=== YOUR OBJECTIVE ===
When you repeat the listing, keep every character as it is.
╭─ EXERCISE DATA
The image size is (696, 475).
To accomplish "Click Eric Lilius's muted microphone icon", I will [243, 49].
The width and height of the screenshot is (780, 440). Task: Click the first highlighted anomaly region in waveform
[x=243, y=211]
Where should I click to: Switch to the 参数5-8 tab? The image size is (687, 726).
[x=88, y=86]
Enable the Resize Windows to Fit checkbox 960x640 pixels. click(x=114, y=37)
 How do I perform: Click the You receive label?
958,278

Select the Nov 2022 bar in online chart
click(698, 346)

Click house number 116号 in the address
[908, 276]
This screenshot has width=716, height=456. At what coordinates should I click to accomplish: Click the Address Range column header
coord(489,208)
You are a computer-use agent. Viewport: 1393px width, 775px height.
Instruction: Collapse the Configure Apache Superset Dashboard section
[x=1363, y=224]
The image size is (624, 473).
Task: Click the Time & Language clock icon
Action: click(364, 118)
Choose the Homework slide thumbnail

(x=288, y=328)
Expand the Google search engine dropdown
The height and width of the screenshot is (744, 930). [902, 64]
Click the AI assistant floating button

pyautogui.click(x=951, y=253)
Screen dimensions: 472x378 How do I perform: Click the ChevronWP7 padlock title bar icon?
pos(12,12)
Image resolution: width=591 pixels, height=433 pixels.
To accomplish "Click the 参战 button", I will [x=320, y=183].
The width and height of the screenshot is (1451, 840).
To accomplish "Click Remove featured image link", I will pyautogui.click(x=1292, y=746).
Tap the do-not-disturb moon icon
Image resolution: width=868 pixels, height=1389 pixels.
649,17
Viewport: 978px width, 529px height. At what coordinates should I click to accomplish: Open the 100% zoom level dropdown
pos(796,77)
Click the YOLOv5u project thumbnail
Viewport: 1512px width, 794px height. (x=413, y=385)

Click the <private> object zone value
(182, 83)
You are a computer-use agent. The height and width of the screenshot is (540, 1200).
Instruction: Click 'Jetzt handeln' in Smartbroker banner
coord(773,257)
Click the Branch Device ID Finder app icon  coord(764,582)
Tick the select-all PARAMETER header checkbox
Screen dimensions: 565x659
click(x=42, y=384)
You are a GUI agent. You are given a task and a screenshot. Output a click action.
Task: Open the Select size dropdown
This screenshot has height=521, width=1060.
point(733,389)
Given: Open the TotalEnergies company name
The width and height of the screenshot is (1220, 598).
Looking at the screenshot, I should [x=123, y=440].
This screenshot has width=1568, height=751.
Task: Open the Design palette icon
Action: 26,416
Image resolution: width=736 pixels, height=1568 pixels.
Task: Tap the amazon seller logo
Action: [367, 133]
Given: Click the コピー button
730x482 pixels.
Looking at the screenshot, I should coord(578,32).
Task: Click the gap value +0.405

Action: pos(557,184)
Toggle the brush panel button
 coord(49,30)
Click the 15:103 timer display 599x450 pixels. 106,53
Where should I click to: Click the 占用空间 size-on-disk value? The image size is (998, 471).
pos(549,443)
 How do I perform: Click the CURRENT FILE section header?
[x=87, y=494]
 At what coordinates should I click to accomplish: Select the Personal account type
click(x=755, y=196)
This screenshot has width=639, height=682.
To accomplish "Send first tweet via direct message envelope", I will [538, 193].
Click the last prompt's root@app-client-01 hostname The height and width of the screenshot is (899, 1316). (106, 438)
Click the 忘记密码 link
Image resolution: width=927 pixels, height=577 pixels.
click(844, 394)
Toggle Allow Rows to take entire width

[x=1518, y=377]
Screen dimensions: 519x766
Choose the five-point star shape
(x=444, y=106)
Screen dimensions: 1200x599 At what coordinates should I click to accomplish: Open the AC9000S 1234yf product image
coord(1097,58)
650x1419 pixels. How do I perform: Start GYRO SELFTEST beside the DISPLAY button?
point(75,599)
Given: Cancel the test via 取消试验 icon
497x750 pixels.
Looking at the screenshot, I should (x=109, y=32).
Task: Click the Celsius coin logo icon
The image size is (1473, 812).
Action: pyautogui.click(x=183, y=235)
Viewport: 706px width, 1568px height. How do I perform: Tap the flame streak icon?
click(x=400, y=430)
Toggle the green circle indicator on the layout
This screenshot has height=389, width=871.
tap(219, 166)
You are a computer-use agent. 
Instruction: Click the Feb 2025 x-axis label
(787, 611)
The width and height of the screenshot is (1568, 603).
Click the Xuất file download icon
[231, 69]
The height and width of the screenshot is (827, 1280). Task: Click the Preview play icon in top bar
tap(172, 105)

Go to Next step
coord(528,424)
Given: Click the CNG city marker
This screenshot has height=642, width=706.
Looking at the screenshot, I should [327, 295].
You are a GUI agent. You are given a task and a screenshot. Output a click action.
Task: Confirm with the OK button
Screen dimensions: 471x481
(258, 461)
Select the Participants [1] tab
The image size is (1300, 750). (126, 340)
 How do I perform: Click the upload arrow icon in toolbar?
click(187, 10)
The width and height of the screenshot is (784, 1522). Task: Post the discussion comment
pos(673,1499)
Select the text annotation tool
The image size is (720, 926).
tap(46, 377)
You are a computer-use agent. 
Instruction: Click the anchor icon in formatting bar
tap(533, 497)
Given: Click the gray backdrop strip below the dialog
╰─
=== RESPONSE TO THE TASK ===
The image size is (696, 475).
To accomplish "Click Eric Lilius's muted microphone icon", I will [243, 49].
The width and height of the screenshot is (780, 440). Task: Click the first highlighted anomaly region in waveform
[x=243, y=211]
Where should I click to: Switch to the 参数5-8 tab? The image size is (687, 726).
[x=88, y=86]
Enable the Resize Windows to Fit checkbox 960x640 pixels. click(x=114, y=37)
 How do I perform: Click the You receive label?
958,278

Select the Nov 2022 bar in online chart
click(698, 346)

Click house number 116号 in the address
[908, 276]
This screenshot has width=716, height=456. At what coordinates should I click to accomplish: Click the Address Range column header
coord(489,208)
You are a computer-use agent. Viewport: 1393px width, 775px height.
Instruction: Collapse the Configure Apache Superset Dashboard section
[x=1363, y=224]
The image size is (624, 473).
Task: Click the Time & Language clock icon
Action: click(364, 118)
Choose the Homework slide thumbnail

(x=288, y=328)
Expand the Google search engine dropdown
The height and width of the screenshot is (744, 930). [902, 64]
Click the AI assistant floating button

pyautogui.click(x=951, y=253)
Screen dimensions: 472x378 How do I perform: Click the ChevronWP7 padlock title bar icon?
pos(12,12)
Image resolution: width=591 pixels, height=433 pixels.
To accomplish "Click the 参战 button", I will [x=320, y=183].
The width and height of the screenshot is (1451, 840).
To accomplish "Click Remove featured image link", I will pyautogui.click(x=1292, y=746).
Tap the do-not-disturb moon icon
Image resolution: width=868 pixels, height=1389 pixels.
649,17
Viewport: 978px width, 529px height. At what coordinates should I click to accomplish: Open the 100% zoom level dropdown
pos(796,77)
Click the YOLOv5u project thumbnail
Viewport: 1512px width, 794px height. (x=413, y=385)

Click the <private> object zone value
(182, 83)
You are a computer-use agent. The height and width of the screenshot is (540, 1200).
Instruction: Click 'Jetzt handeln' in Smartbroker banner
coord(773,257)
Click the Branch Device ID Finder app icon  coord(764,582)
Tick the select-all PARAMETER header checkbox
Screen dimensions: 565x659
click(x=42, y=384)
You are a GUI agent. You are given a task and a screenshot. Output a click action.
Task: Open the Select size dropdown
This screenshot has height=521, width=1060.
point(733,389)
Given: Open the TotalEnergies company name
The width and height of the screenshot is (1220, 598).
Looking at the screenshot, I should [x=123, y=440].
This screenshot has width=1568, height=751.
Task: Open the Design palette icon
Action: 26,416
Image resolution: width=736 pixels, height=1568 pixels.
Task: Tap the amazon seller logo
Action: [367, 133]
Given: Click the コピー button
730x482 pixels.
Looking at the screenshot, I should coord(578,32).
Task: Click the gap value +0.405

Action: pos(557,184)
Toggle the brush panel button
 coord(49,30)
Click the 15:103 timer display 599x450 pixels. 106,53
Where should I click to: Click the 占用空间 size-on-disk value? The image size is (998, 471).
pos(549,443)
 How do I perform: Click the CURRENT FILE section header?
[x=87, y=494]
 At what coordinates should I click to accomplish: Select the Personal account type
click(x=755, y=196)
This screenshot has width=639, height=682.
To accomplish "Send first tweet via direct message envelope", I will [538, 193].
Click the last prompt's root@app-client-01 hostname The height and width of the screenshot is (899, 1316). (106, 438)
Click the 忘记密码 link
Image resolution: width=927 pixels, height=577 pixels.
click(844, 394)
Toggle Allow Rows to take entire width

[x=1518, y=377]
Screen dimensions: 519x766
Choose the five-point star shape
(x=444, y=106)
Screen dimensions: 1200x599 At what coordinates should I click to accomplish: Open the AC9000S 1234yf product image
coord(1097,58)
650x1419 pixels. How do I perform: Start GYRO SELFTEST beside the DISPLAY button?
point(75,599)
Given: Cancel the test via 取消试验 icon
497x750 pixels.
Looking at the screenshot, I should (x=109, y=32).
Task: Click the Celsius coin logo icon
The image size is (1473, 812).
Action: pyautogui.click(x=183, y=235)
Viewport: 706px width, 1568px height. How do I perform: Tap the flame streak icon?
click(x=400, y=430)
Toggle the green circle indicator on the layout
This screenshot has height=389, width=871.
tap(219, 166)
You are a computer-use agent. 
Instruction: Click the Feb 2025 x-axis label
(787, 611)
The width and height of the screenshot is (1568, 603).
Click the Xuất file download icon
[231, 69]
The height and width of the screenshot is (827, 1280). Task: Click the Preview play icon in top bar
tap(172, 105)

Go to Next step
coord(528,424)
Given: Click the CNG city marker
This screenshot has height=642, width=706.
Looking at the screenshot, I should [327, 295].
You are a GUI agent. You are given a task and a screenshot. Output a click action.
Task: Confirm with the OK button
Screen dimensions: 471x481
(258, 461)
Select the Participants [1] tab
The image size is (1300, 750). (126, 340)
 How do I perform: Click the upload arrow icon in toolbar?
click(187, 10)
The width and height of the screenshot is (784, 1522). Task: Post the discussion comment
pos(673,1499)
Select the text annotation tool
The image size is (720, 926).
tap(46, 377)
You are a computer-use agent. 
Instruction: Click the anchor icon in formatting bar
tap(533, 497)
Given: Click the gray backdrop strip below the dialog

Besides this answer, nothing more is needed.